Culture shock in children can be caused by all sorts of things we may not, as adults, think about. Discuss issues and never keep anything from your child and you will go a long way to minimising culture shock. For example, don’t tell your child their friends from home can come for a visit if this is not feasible for whatever reason. Don’t tell your child you’ll be moving back home ‘soon’ if you aren’t.
Prepare before you relocate
Prepare your child for their new home country by researching as much as possible about everything you can think of. Ask your child what they want to know about and work together, if possible, to find the answers.
Ensure your child understands the move is happening. Proper goodbyes make the transition real and help the moving on process. For expat families who relocate regularly, learning to say goodbye is something their children will need to face from a very early age.
Think like a child
Often one of the main problems, especially with very young children, is the difficulty they have comprehending distance and time.

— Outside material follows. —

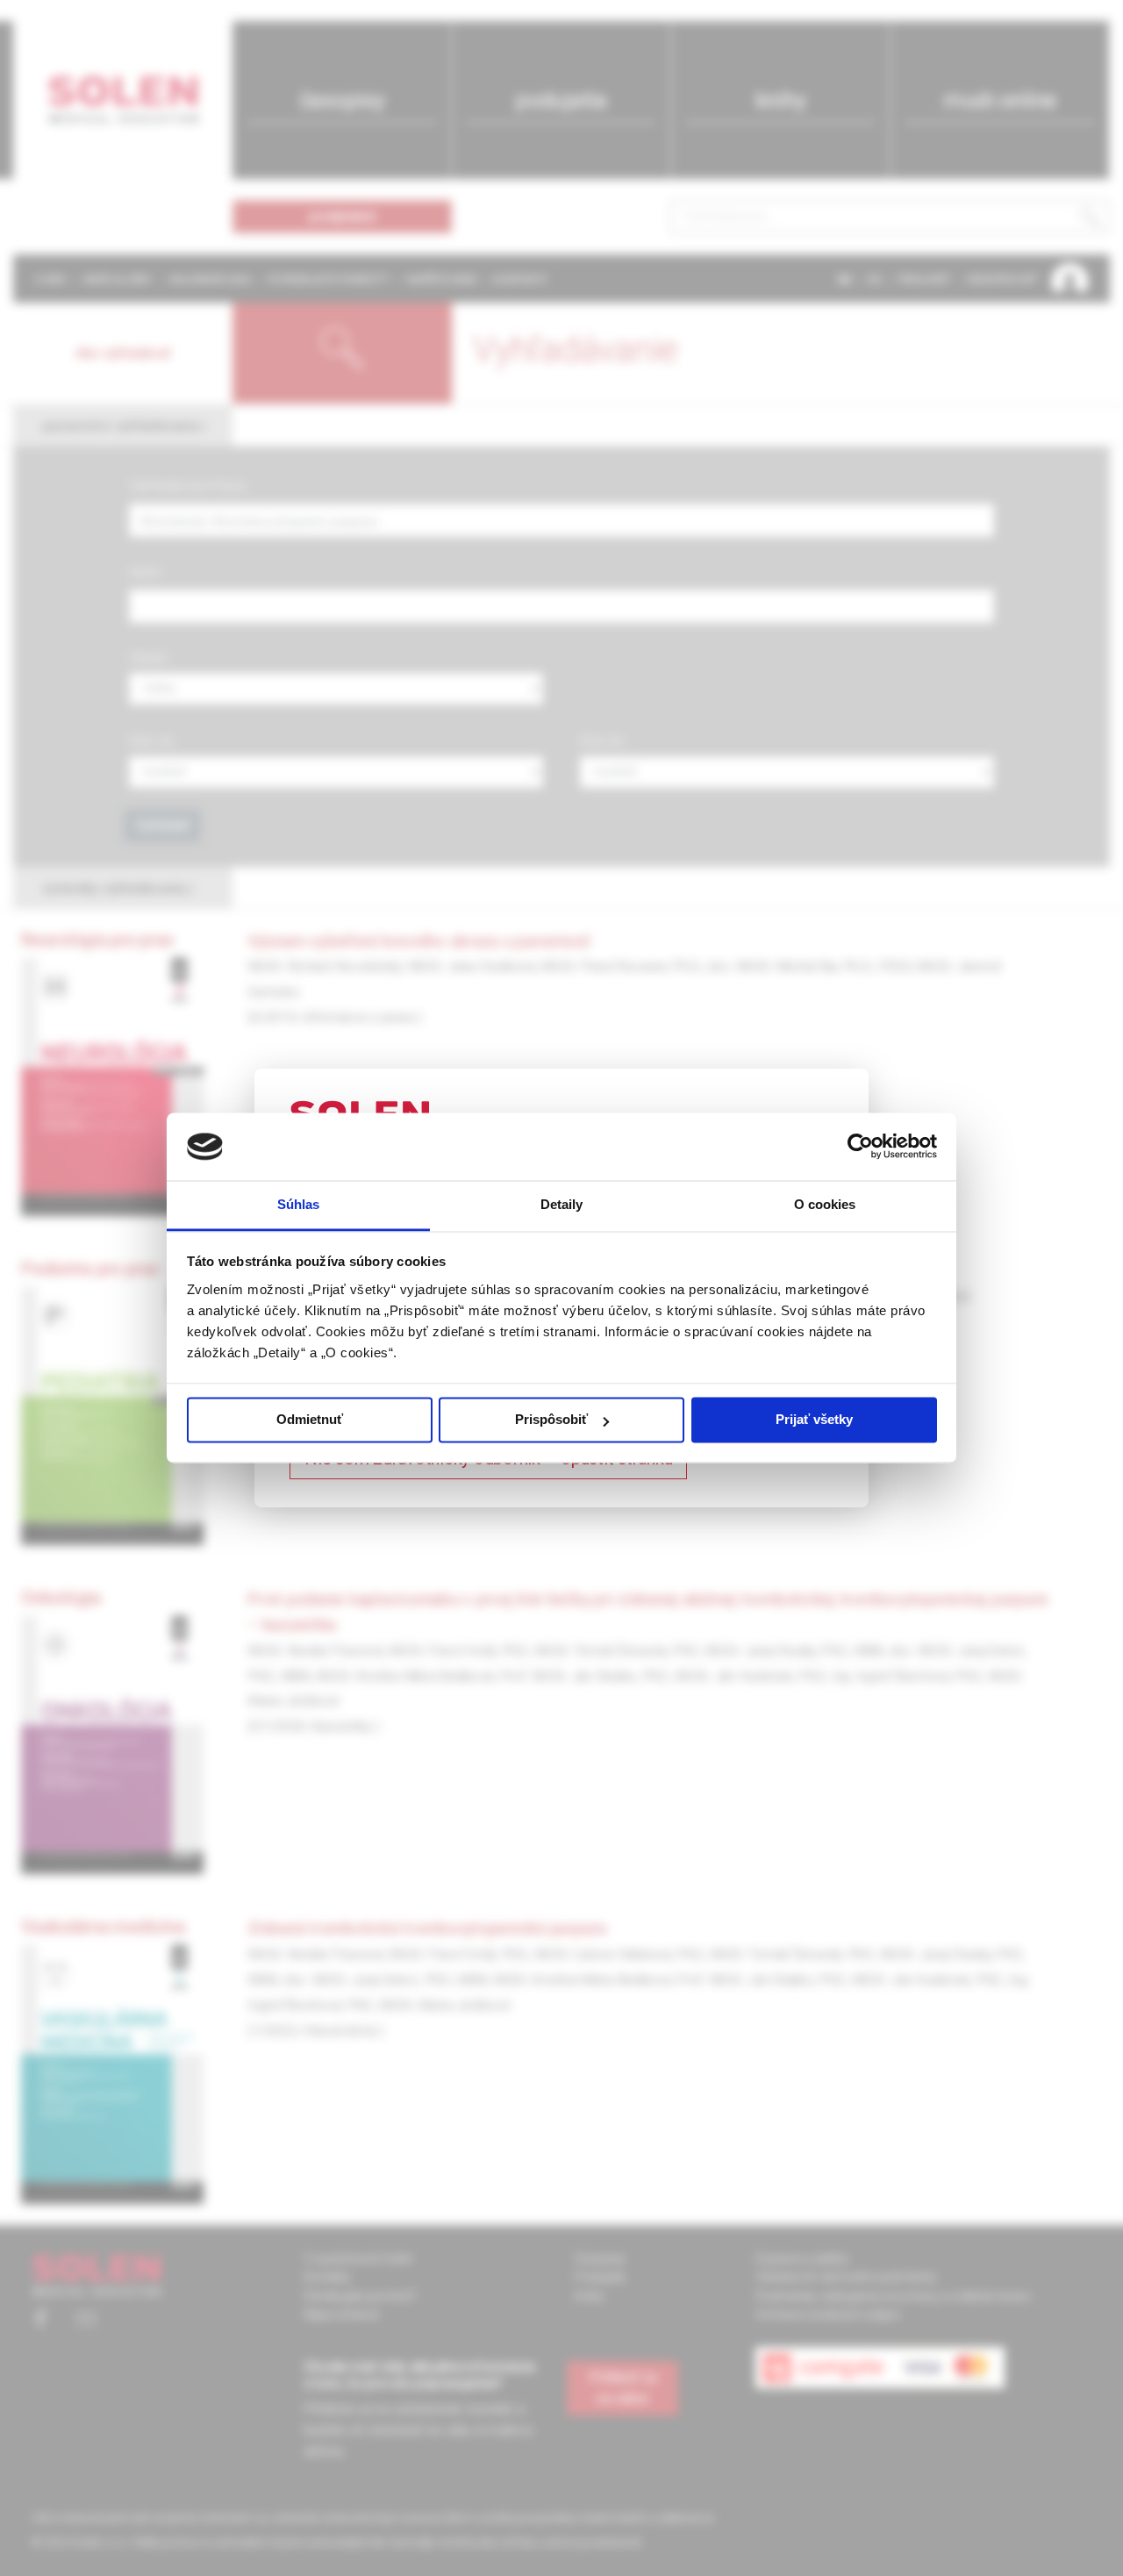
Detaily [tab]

They may believe their old friends from their previous home can just pop over for a visit; they may not understand that they aren’t on holiday and that this is their new home now. All you can do is be honest, talk it through, and use plenty of distractions to encourage positivity towards the new home.
Inside your new home you can help your child to settle quickly by making their room as familiar as possible. In fact, it’s not a bad idea to create a little ‘bubble’ of familiarity in your home for those times when everything, including culture shock, becomes overwhelming. Have some well-loved DVDs available so they chill out and relax. Yes, you may well want them to integrate fully in the new culture, but everyone needs a bit of ‘down time’ and stress relief sometime.
Not understanding what everyone is talking about is one of the biggest causes of culture shock amongst adults and children alike. If your child learns a few words of this language before you arrive, it will help. If you intend for them to attend a local school, make language learning before you arrive a priority. Your child’s integration and social life will depend on it from the very start.
Climate changes are obviously beyond your control too. But you and your children will acclimatise in time. Don’t forget the correct clothing!
The unavailability of familiar food is often one of the first things your child will notice when you’re in a different country. Take a box of their favourite breakfast cereal when you travel so that’s one less thing to wrangle over to start with! While they will soon get used to the new menus, it won’t harm them to have a treat from your own country from time to time. Enlist the help of friends and family to send the occasional goodie box from home.
The more you prepare for the change in life, the better your child – and you – will adapt! Culture shock isn’t something everyone experiences, but better to be prepared.